The United States added nearly 18GW of new solar capacity in the first half of 2025, according to the latest US Solar Market Insight Q3 2025 report from the Solar Energy Industries Association (SEIA) and Wood Mackenzie.
Solar and storage together accounted for 82% of all new power added to the grid in the first six months of the year.
The growth comes amid a shifting policy environment. The passage of the One Big Beautiful Bill Act (HR1) and subsequent Trump administration measures targeting solar have led analysts to revise deployment forecasts downwards.
The report’s low-case forecast warns the US risks losing 44GW of solar deployment by 2030, an 18% decline compared to earlier expectations.

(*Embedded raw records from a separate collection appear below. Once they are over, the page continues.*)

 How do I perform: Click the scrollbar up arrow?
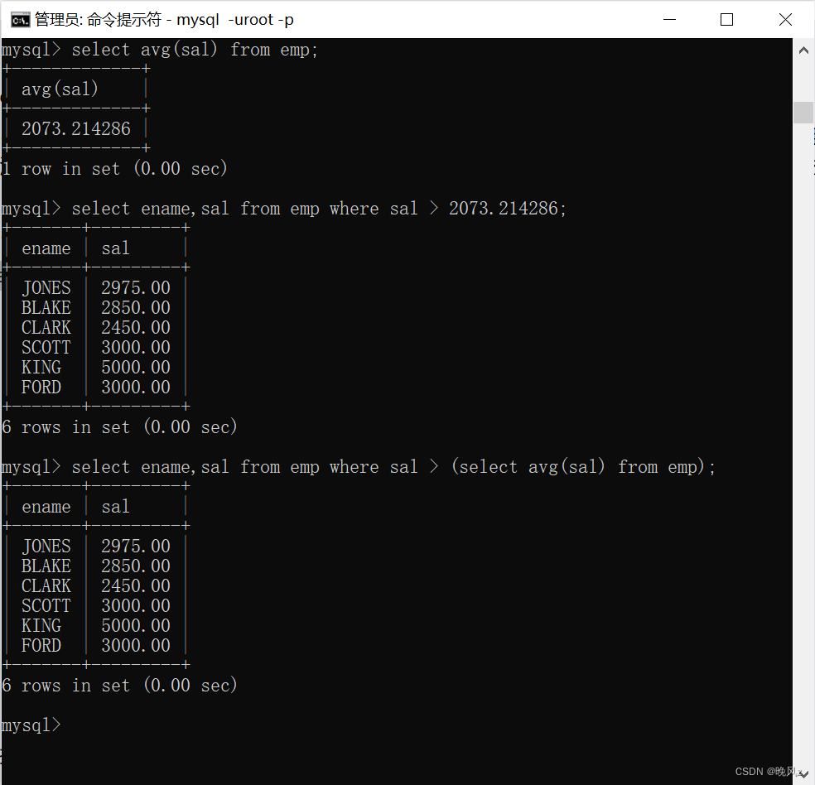[x=803, y=50]
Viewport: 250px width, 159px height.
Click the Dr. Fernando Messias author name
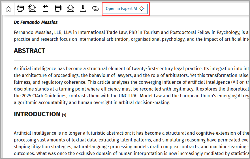pyautogui.click(x=36, y=22)

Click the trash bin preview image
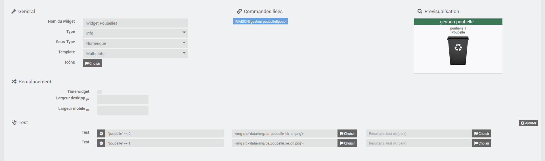point(458,51)
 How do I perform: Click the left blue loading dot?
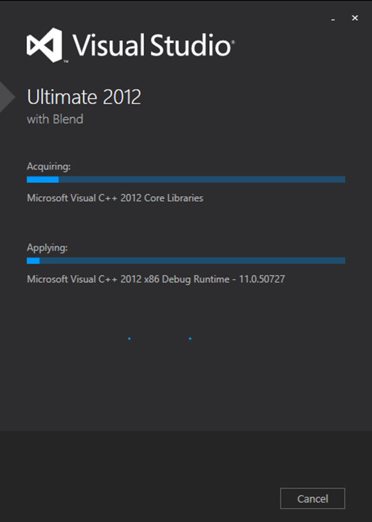pos(129,339)
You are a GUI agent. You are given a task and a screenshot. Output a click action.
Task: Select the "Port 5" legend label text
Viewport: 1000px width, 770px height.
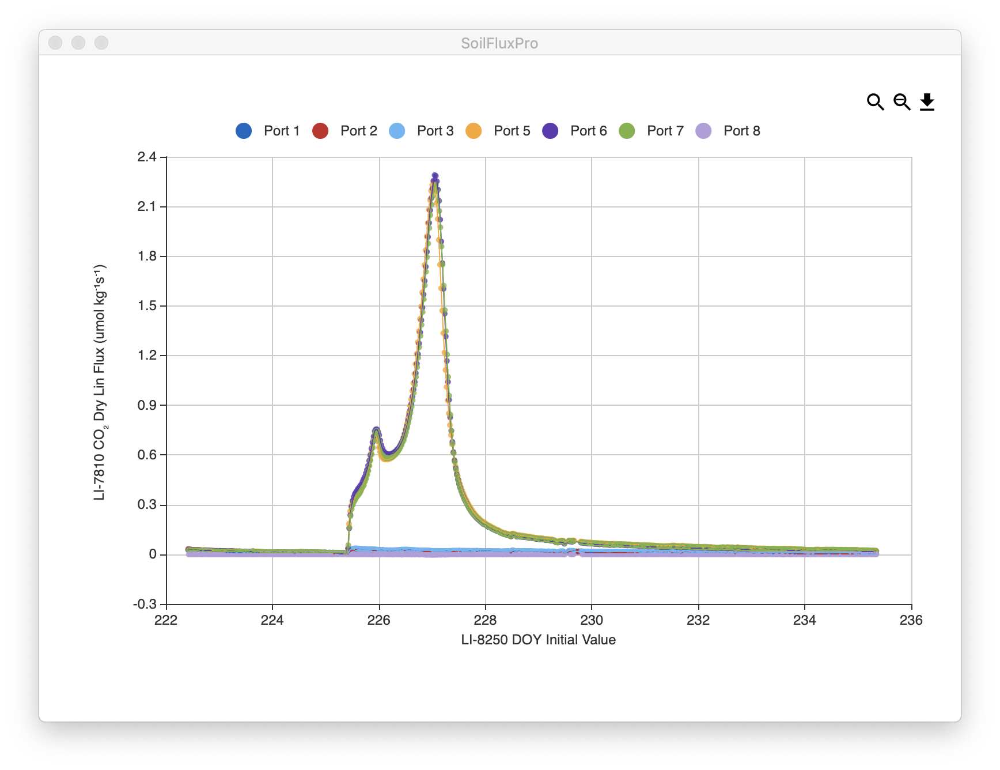pyautogui.click(x=512, y=131)
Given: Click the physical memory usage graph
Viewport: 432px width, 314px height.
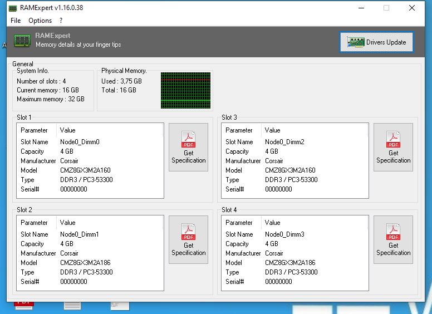Looking at the screenshot, I should (185, 90).

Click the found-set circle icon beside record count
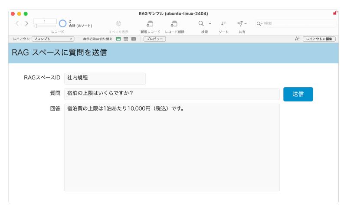(62, 23)

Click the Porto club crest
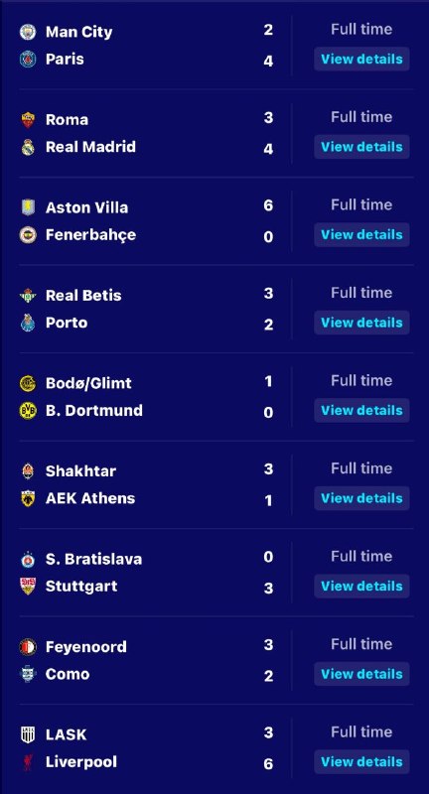(x=28, y=323)
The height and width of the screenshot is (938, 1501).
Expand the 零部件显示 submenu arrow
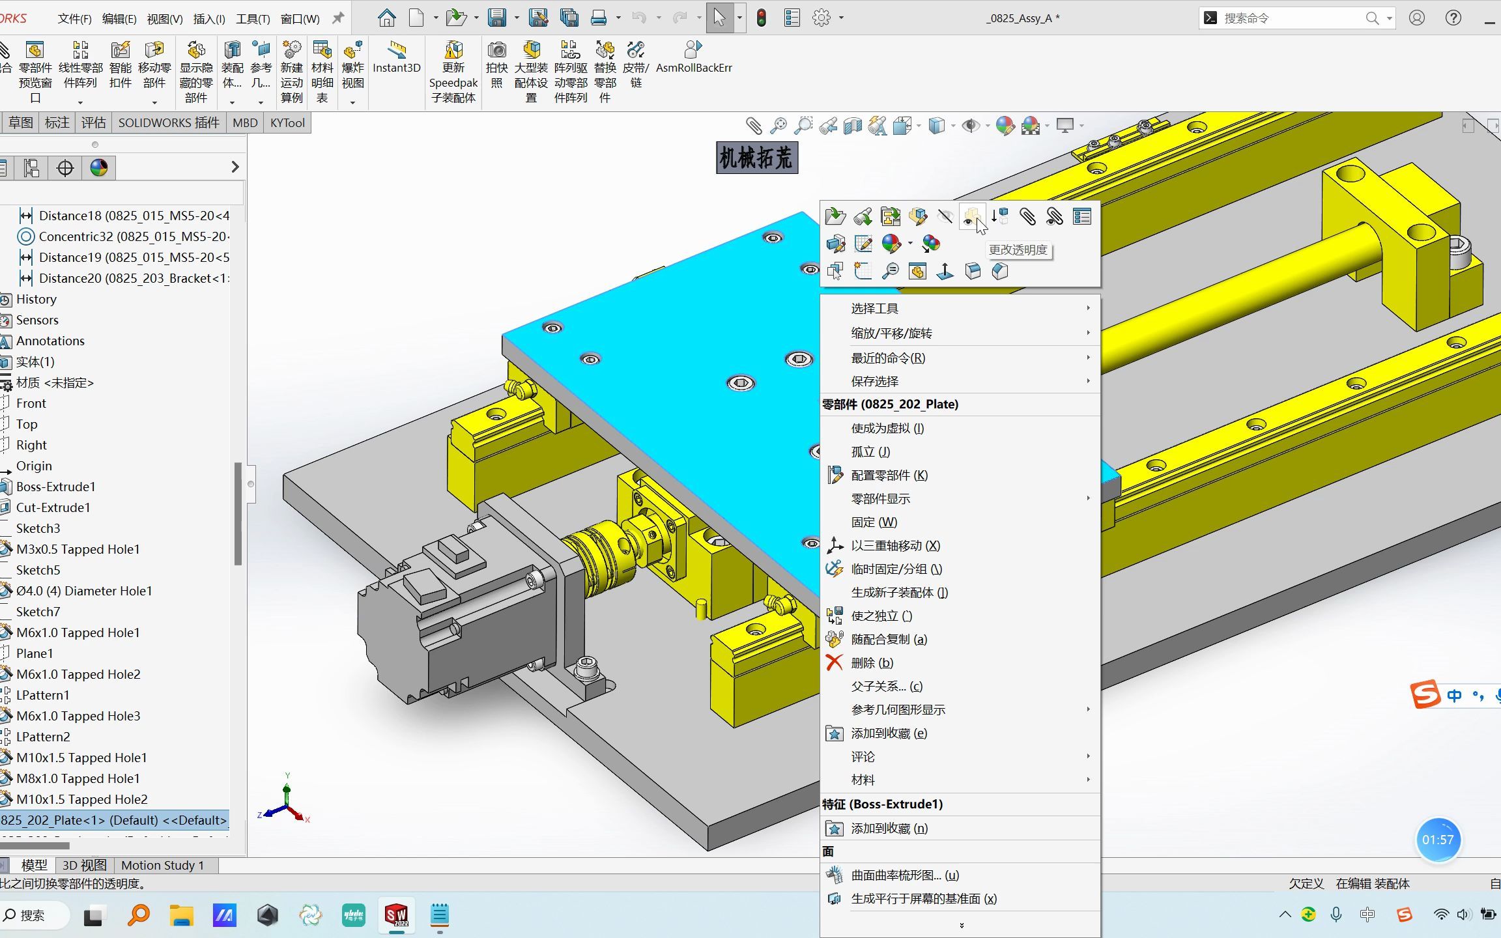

When measured against pre-HR1 projections, the potential loss increases to 55 GW, or 21%.
“Solar and storage are the backbone of America’s energy future, delivering the majority of new power to the grid at the lowest cost to families and businesses,” said SEIA president and CEO Abigail Ross Hopper.
“Instead of unleashing this American economic engine, the Trump administration is deliberately stifling investment, which is raising energy costs for families and businesses, and jeopardising the reliability of our electric grid.
“But no matter what policies this administration releases, the solar and storage industry will continue to grow, because the market is demanding what we’re delivering: reliable, affordable, American-made energy.”
The report notes that 77% of all new solar capacity installed in 2025 has been built in states won by President Trump, including eight of the top 10 states for installations: Texas, Indiana, Arizona, Florida, Ohio, Missouri, Kentucky and Arkansas.
Manufacturing has also expanded, with 13GW of new solar module production capacity added in the first half of 2025. This brings total US solar module manufacturing capacity to 55 GW.
However, no new upstream manufacturing investment was recorded in the second quarter, with federal policies cited as a risk to momentum and private capital inflows.
The forecast indicates solar deployment could fall 4% below the pre-HR1 base case by 2030. Short-term activity remains supported by projects already underway, developers working to meet tax credit deadlines, and rising power demand as gas generation becomes more costly and less available.
Orders from the DOI
The Department of the Interior (DOI) has also issued orders that single out solar for more stringent permitting treatment, which the report estimates could affect 44GW of planned projects, particularly in Arizona, California, Utah and Nevada.
“There is considerable downside risk for the solar industry if the federal permitting environment creates more constraints for solar projects,” said Michelle Davis, head of solar research at Wood Mackenzie.
“The solar industry is already navigating dramatic policy changes as a result of HR1. Further uncertainty from federal policy actions is making the business environment for the solar industry incredibly challenging.”
SEIA has written to DOI Secretary Doug Burgum, warning that if executive actions are not reversed, they could lead to job losses, higher electricity costs, and reduced competitiveness for the US economy.